El libertario que señala con el dedo se deleita con su retórica incendiaria, su desprecio por la «casta» y su creencia casi religiosa en el mercado. Si Argentina estaba en problemas, era porque muchos de ellos habían pasado tiempo erigiendo barreras al crecimiento genuino. Pero, como dicen, el mercado no sabe de lealtades. Aclama a los predicadores, pero si la cosecha no llega rápidamente, comienza a pedir cuentas.
Y ahí está Milei, firmando un decreto que le permite eludir al Congreso y negociar con el FMI sin interferencias. Esto cuando la institución financiera exige que salga con voto de la casta parlamentaria. Para un hombre que aborrece la burocracia, recurre, en paradoja, a un atajo administrativo para evitar obstáculos. La medida no aborda la urgencia, solo estira los plazos. El tiempo, al igual que los dólares, también escasea en Argentina. Pero si todo va según lo planeado, ¿cuál es la necesidad de una maniobra de emergencia? ¿O es que los números no cuadran del todo y el oxígeno financiero se está agotando?
La devaluación corre tan rápido como sus memecoins… o como las sospechas en el «criptogate». Incluso los economistas que Milei desprecia como «keynesianos fracasados» coinciden con los «ortodoxos» en que el peso argentino está sobrevaluado.
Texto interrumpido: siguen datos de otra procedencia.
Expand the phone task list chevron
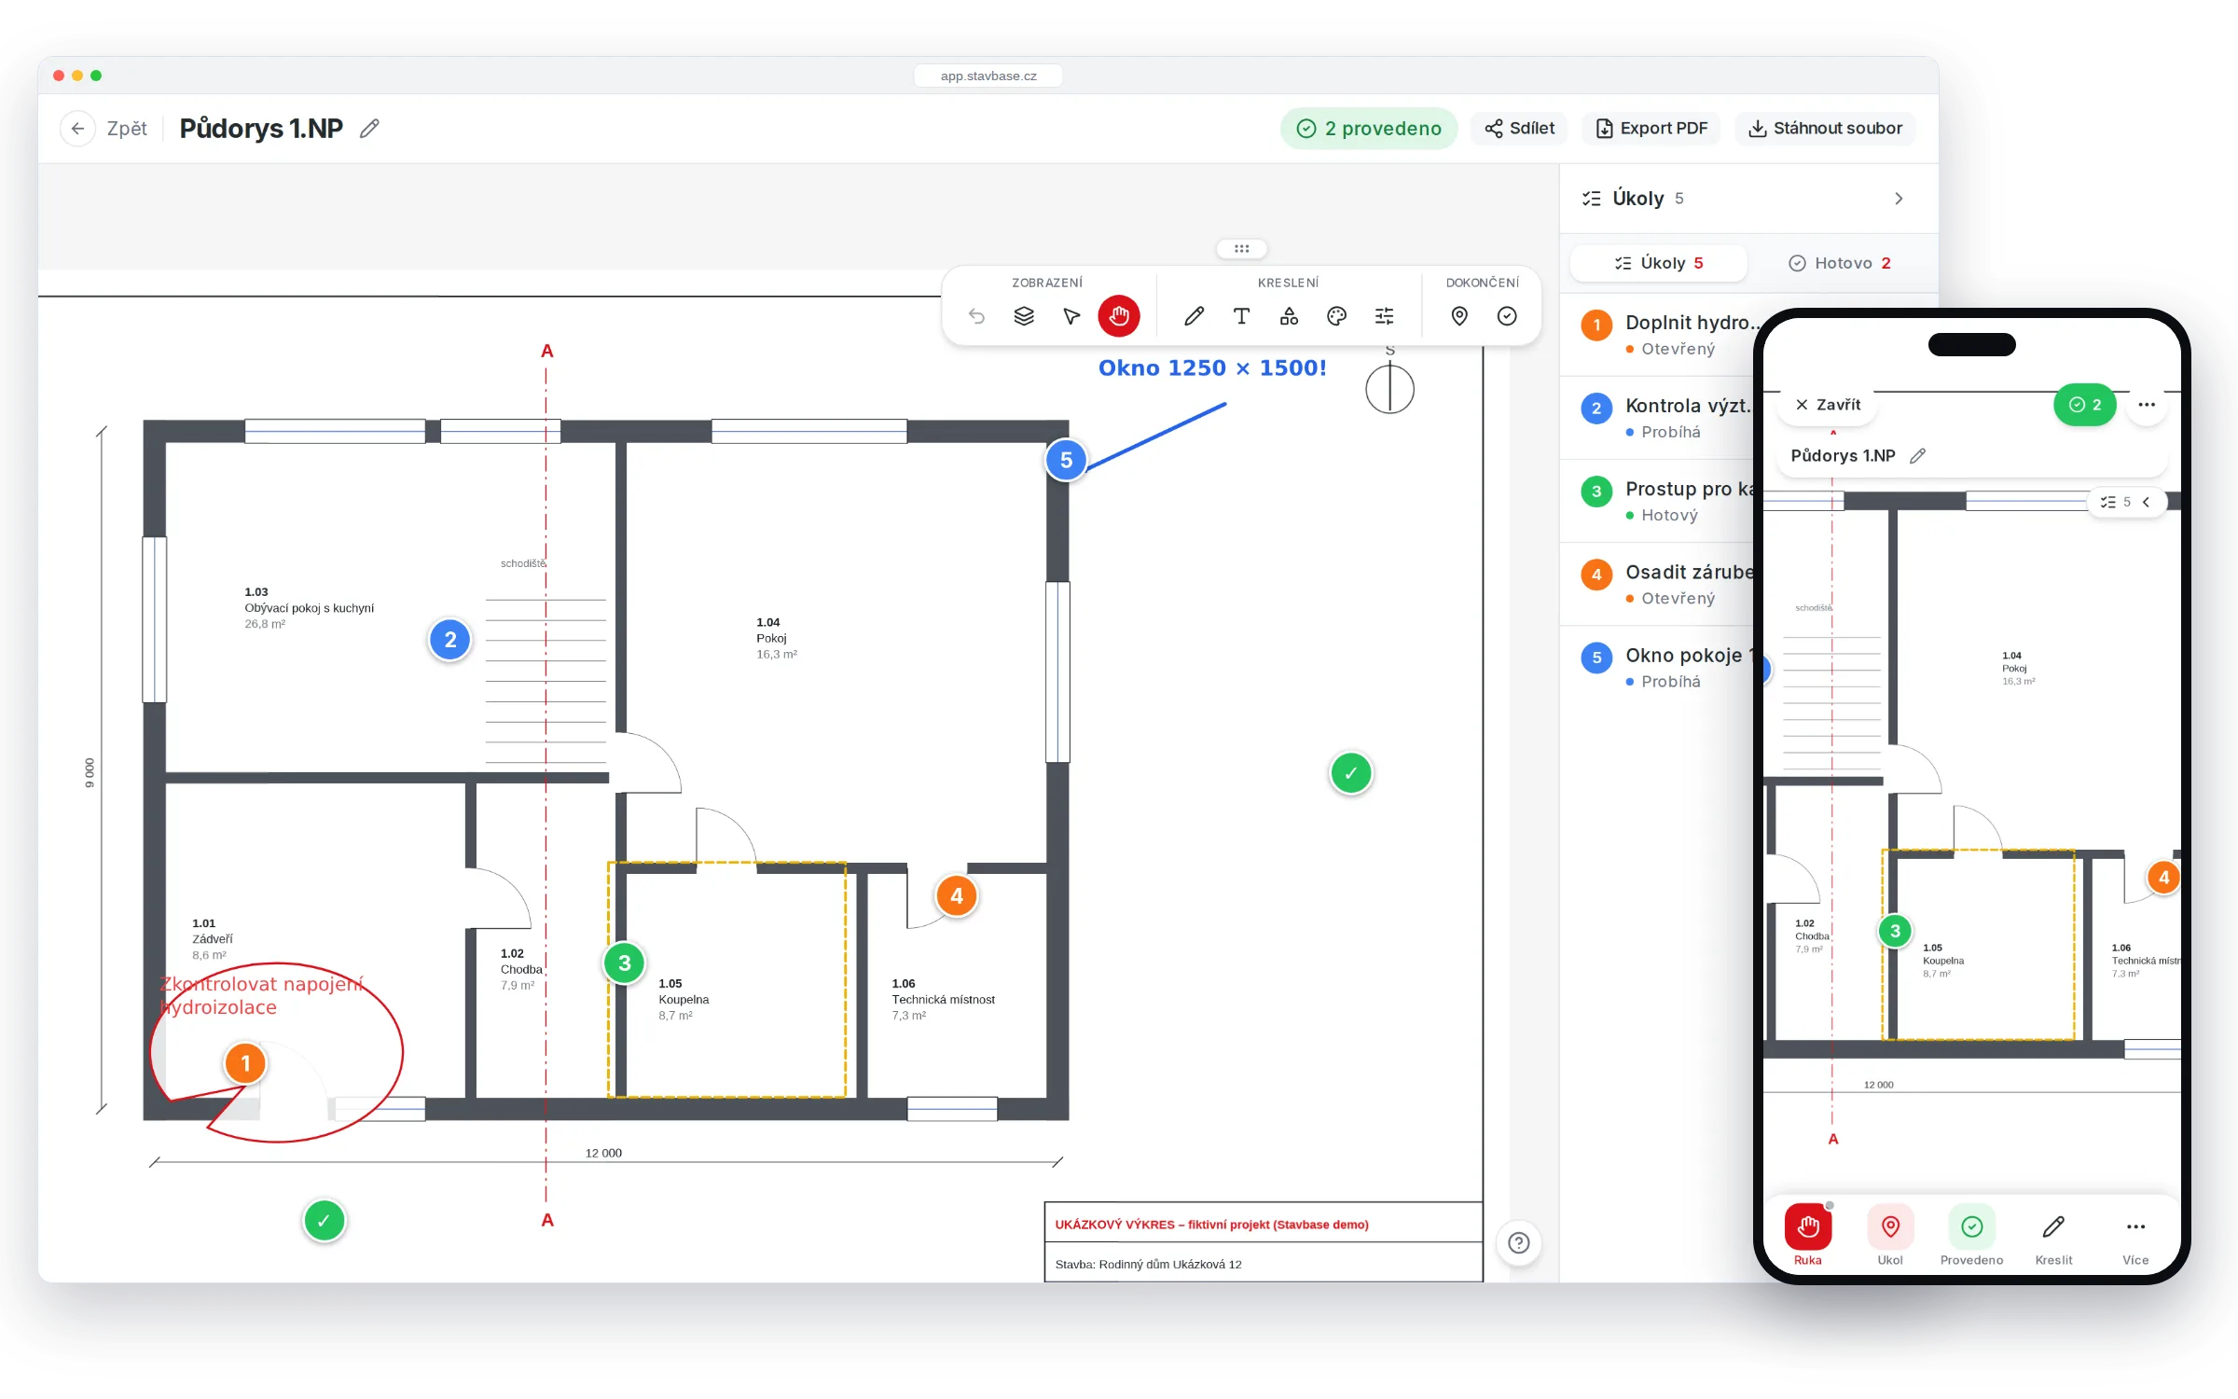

Es por esto que el acuerdo con la entidad financiera internacional está al caer, unas 20.000 millones de razones (y dólares) para evitar una devaluación que le complique las próximas legislativas.
En un escenario de disminución de confianza, la sabiduría de la estampida suele seguir su curso. Y en una estampida financiera, a diferencia de la oratoria política, rara vez hay una segunda oportunidad para recuperar la confianza.
Pero si hay algo que Trump y Milei hacen mejor que nadie, es el arte de la sorpresa. Son «napoleones» para un tiempo en que lo único seguro es lo improbable. La política, después de todo, es un juego de tiempos. Aún no han perdido la batalla, pero están en ese momento discordante cuando las reglas conocidas, si es que todavía existen algunas, comienzan a cambiar sin previo aviso. Y lo interesante es que ambos entienden que la fe puede ser una cosa poderosa. Capitalizan sobre ella y la convirtieron en la base de sus proyectos.
Pero la fe, sin resultados, comienza a desmoronarse. En los mercados, como en la política, el peor sentimiento de todos no es la ira ni la decepción. Es la incertidumbre. La pregunta no es si el hechizo se desvanecerá. Es si pueden hacerlo antes de que el pueblo vea al emperador desnudo.
Tal vez Trump y Milei necesiten apartarse de sus epopeyas individuales y leer la carta que Napoleón mismo -o, al menos, su versión burlona, cortesía de Evelin Ruhnow- les enviaría desde el más allá. En una pieza brillante en Der Spiegel, Ruhnow imaginó al emperador escribiendo a Trump para advertirle contra la ilusión de la eternidad. Y si el original tuviera algo que decir a estos discípulos del caos, es que el éxito sin estrategia es solo una grandiosa impostura.
¿Quieren jugar a ser Napoleón? Bien. Pero recuerden esto: «De lo sublime a lo ridículo sólo hay un paso». Y ese paso, a menudo, lo impone la historia con brutalidad implacable.